To overcome thermal management issues, a thermal solution that can handle the complexity of the entire design efficiently and without any simplification is necessary. However, because of the nature of 3D-ICs, the typical point tool approach that dissects the design space into subsections cannot adequately address this need. This approach also creates a longer turnaround time, which can impact critical decision-making to optimize design performance. A more effective solution is to utilize a solver that not only can import the entire package, PCB, and chiplets but also offers high performance to run the entire analysis in a timely manner.

Celsius thermal management solutions
Cadence offers the Celsius Thermal Solver, a unique technology integrated with both IC and package design tools such as the Cadence Innovus Implementation System, Allegro PCB Designer, and Voltus IC Power Integrity Solution.
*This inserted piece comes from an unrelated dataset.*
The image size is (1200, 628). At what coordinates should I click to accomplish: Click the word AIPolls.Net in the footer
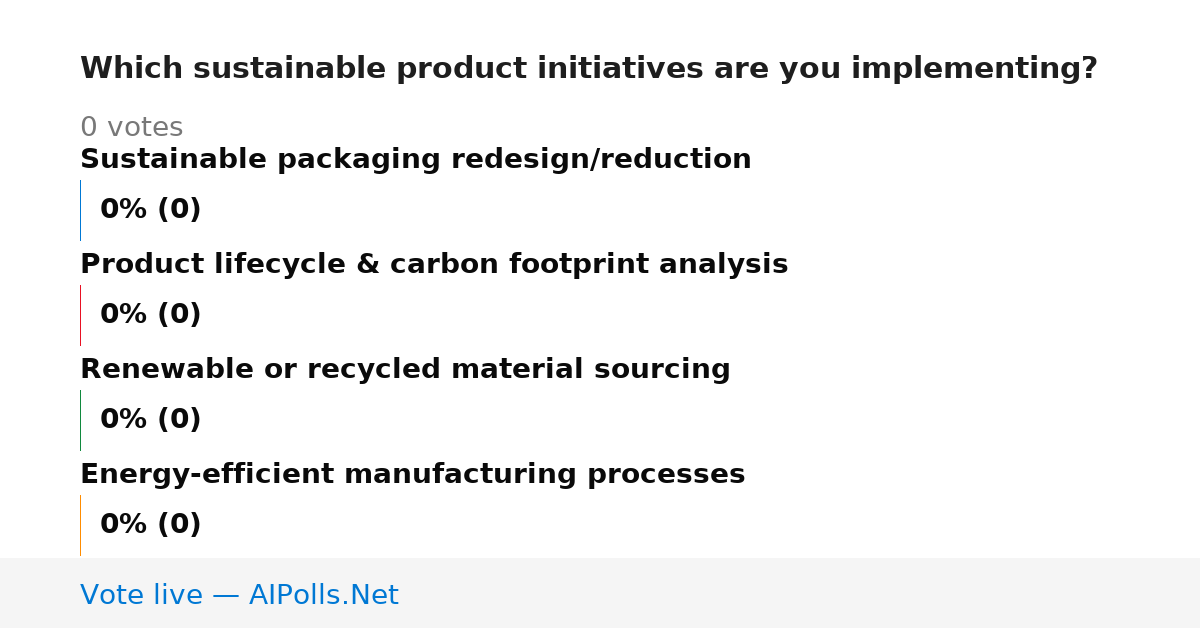coord(323,596)
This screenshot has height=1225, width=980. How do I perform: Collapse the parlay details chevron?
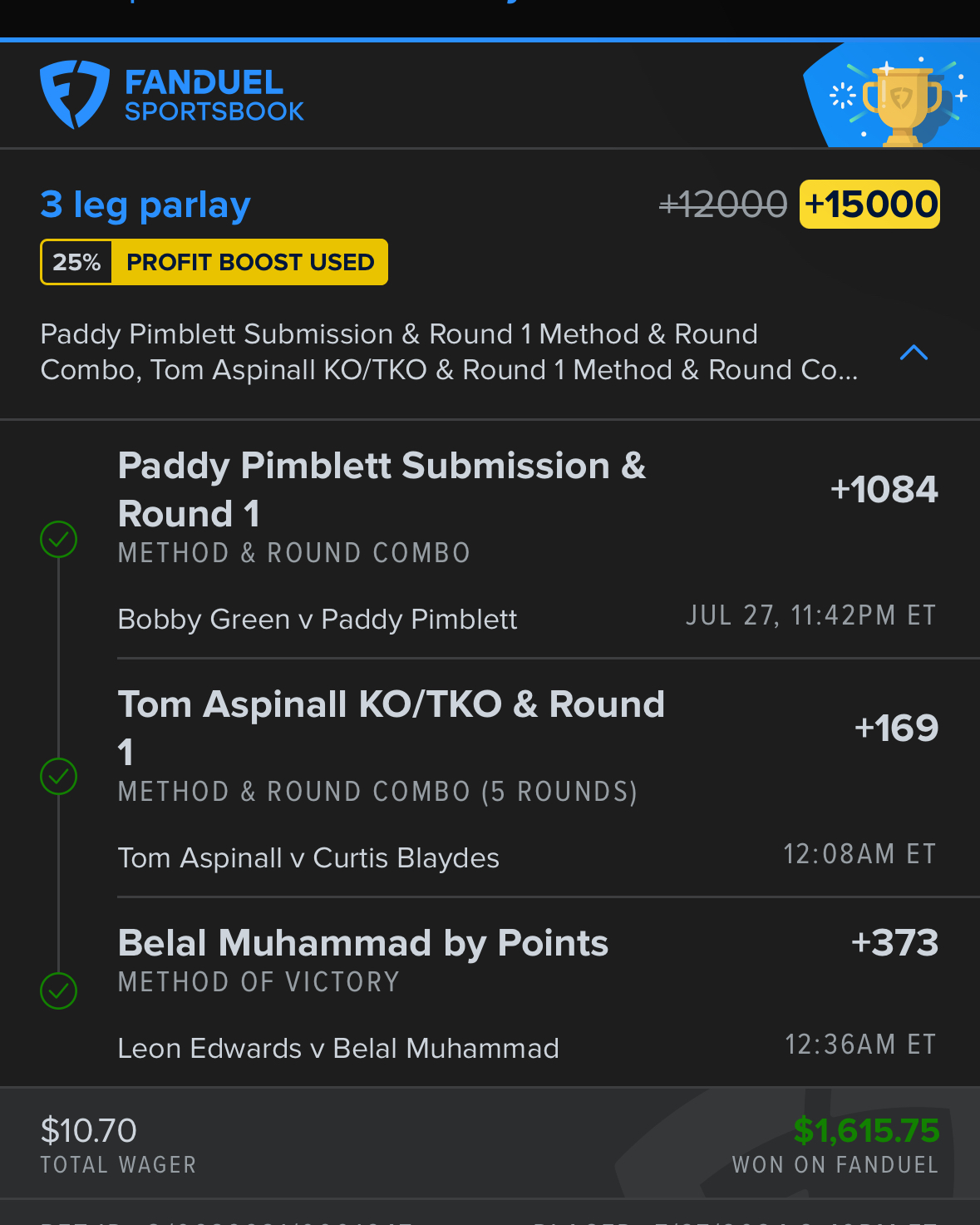(914, 353)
The Celsius Thermal Solver is the first complete electrothermal co-simulation solution for the full hierarchy of electronic systems from ICs to physical enclosures. Based on a production-proven, massively parallel architecture, the Celsius Thermal Solver also provides end-to-end capabilities for both in-design and signoff methodologies and delivers up to 10X faster performance than legacy solutions without sacrificing accuracy.

By combining finite element analysis (FEA) for solid structures with computational fluid dynamics (CFD) for fluids (both liquid and gas, as well as airflow), designers can perform complete system analysis in a single tool. For PCB and IC packaging, engineering teams can combine electrical and thermal analysis and simulate the flow of both current and heat for a more accurate system-level thermal simulation than can be achieved using legacy tools. In addition, both static (steady-state) and dynamic (transient) electrical-thermal co-simulations can be performed based on the actual flow of electrical power in advanced 3D structures, providing visibility into real-world system behavior.

Designers are already co-simulating the Celsius Thermal Solver with the recently acquired Future Facilities’ 6SigmaET electronics thermal simulation software, which provides state-of-the-art intelligence, automation, and accuracy. The combined workflow that ties Celsius FEA thermal analysis with 6SigmaET CFD results in even higher-accuracy models of electronics equipment, allowing engineers to test their designs through thermal simulations and mitigate thermal design risks.

Conclusion

As systems become more densely populated with heat-dissipating electronics, the operating temperatures of those devices impact reliability (device lifetime) and performance. Thermal analysis gives designers an understanding of device operating temperatures related to power dissipation, and that temperature information can be introduced into an electrothermal model to predict the impact on device performance.

The robust capabilities in modern thermal management software enable new system analyses and design insights and empower electrical design teams to detect and mitigate thermal issues early in the design process—reducing electronic system development iterations and costs and shortening time to market.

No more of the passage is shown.